There are critical vulnerabilities in the firmware of Netgear ReadyNAS storage devices.
While Netgear already released patches for most of the flaws, most users still haven’t updated their firmware, said researchers at Tripwire.
The vulnerabilities affect ReadyNAS RAIDiator firmware versions 4.2.x prior to 4.2.24 and 4.1.x prior to 4.1.12. However, when Netgear released updates, it hadn’t provided any details to make users understand why it is important to patch their installations.
Over 10,000 devices are running the vulnerable version of the firmware, said Tripwire’s Craig Young, who added 73 percent of the appliances connected to the Internet have not undergone patching.

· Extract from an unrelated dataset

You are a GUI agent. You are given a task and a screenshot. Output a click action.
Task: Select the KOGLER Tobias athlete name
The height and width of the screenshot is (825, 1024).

So how can cybercriminals exploit the vulnerabilities and what can they accomplish? Young said in a blog post the most serious security hole plagues the Frontview HTTPS web management interface.
The flaw exists because user input does not undergo proper sanitation so an attacker can inject his own commands. There is no authentication required for this exploit.
“Frontview is the primary user interface for ReadyNAS and as such it cannot be disabled or blocked through any configuration options, so there were no obvious mitigation strategies,” Young said in the post.
Cybercriminals can exploit the vulnerability by tricking victims into opening a specially crafted web page or email message. If the attack is successful, the hacker can gain full access to the system.
Additional technical details on the vulnerabilities are available in an advisory published on Tripwire’s website.